== PROBLEM DESCRIPTION ==
Reproduce every record exactly as written.
Start of RECORDS TO PROCESS
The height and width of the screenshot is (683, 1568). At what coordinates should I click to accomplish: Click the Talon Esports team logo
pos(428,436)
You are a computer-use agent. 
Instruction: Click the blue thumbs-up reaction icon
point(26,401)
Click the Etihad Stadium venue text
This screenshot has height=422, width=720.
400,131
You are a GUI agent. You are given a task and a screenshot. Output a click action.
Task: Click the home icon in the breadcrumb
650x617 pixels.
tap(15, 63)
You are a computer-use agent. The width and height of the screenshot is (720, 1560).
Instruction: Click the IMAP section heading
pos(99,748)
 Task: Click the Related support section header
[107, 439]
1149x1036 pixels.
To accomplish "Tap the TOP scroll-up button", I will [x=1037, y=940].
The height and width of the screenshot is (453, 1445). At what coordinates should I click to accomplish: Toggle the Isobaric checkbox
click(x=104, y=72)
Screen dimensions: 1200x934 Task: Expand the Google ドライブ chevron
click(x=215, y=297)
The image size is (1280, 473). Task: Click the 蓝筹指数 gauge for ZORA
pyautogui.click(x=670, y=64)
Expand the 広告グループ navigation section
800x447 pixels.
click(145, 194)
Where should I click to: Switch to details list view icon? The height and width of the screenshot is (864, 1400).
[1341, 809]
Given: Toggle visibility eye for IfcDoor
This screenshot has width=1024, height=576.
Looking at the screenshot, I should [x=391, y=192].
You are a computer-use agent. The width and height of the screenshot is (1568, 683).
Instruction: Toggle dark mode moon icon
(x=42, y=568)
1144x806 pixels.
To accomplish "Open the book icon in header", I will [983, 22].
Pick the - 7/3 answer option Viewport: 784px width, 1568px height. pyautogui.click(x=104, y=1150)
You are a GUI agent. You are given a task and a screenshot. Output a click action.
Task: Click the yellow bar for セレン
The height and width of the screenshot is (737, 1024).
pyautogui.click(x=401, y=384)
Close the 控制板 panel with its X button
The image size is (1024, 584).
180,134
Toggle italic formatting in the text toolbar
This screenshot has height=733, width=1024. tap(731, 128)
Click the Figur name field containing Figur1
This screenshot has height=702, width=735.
End of RECORDS TO PROCESS
== REPLY ==
The height and width of the screenshot is (683, 1568). At what coordinates should I click to accomplish: Click the Talon Esports team logo
pos(428,436)
You are a computer-use agent. 
Instruction: Click the blue thumbs-up reaction icon
point(26,401)
Click the Etihad Stadium venue text
This screenshot has height=422, width=720.
400,131
You are a GUI agent. You are given a task and a screenshot. Output a click action.
Task: Click the home icon in the breadcrumb
650x617 pixels.
tap(15, 63)
You are a computer-use agent. The width and height of the screenshot is (720, 1560).
Instruction: Click the IMAP section heading
pos(99,748)
 Task: Click the Related support section header
[107, 439]
1149x1036 pixels.
To accomplish "Tap the TOP scroll-up button", I will [x=1037, y=940].
The height and width of the screenshot is (453, 1445). At what coordinates should I click to accomplish: Toggle the Isobaric checkbox
click(x=104, y=72)
Screen dimensions: 1200x934 Task: Expand the Google ドライブ chevron
click(x=215, y=297)
The image size is (1280, 473). Task: Click the 蓝筹指数 gauge for ZORA
pyautogui.click(x=670, y=64)
Expand the 広告グループ navigation section
800x447 pixels.
click(145, 194)
Where should I click to: Switch to details list view icon? The height and width of the screenshot is (864, 1400).
[1341, 809]
Given: Toggle visibility eye for IfcDoor
This screenshot has width=1024, height=576.
Looking at the screenshot, I should [x=391, y=192].
You are a computer-use agent. The width and height of the screenshot is (1568, 683).
Instruction: Toggle dark mode moon icon
(x=42, y=568)
1144x806 pixels.
To accomplish "Open the book icon in header", I will [983, 22].
Pick the - 7/3 answer option Viewport: 784px width, 1568px height. pyautogui.click(x=104, y=1150)
You are a GUI agent. You are given a task and a screenshot. Output a click action.
Task: Click the yellow bar for セレン
The height and width of the screenshot is (737, 1024).
pyautogui.click(x=401, y=384)
Close the 控制板 panel with its X button
The image size is (1024, 584).
180,134
Toggle italic formatting in the text toolbar
This screenshot has height=733, width=1024. tap(731, 128)
Click the Figur name field containing Figur1
This screenshot has height=702, width=735.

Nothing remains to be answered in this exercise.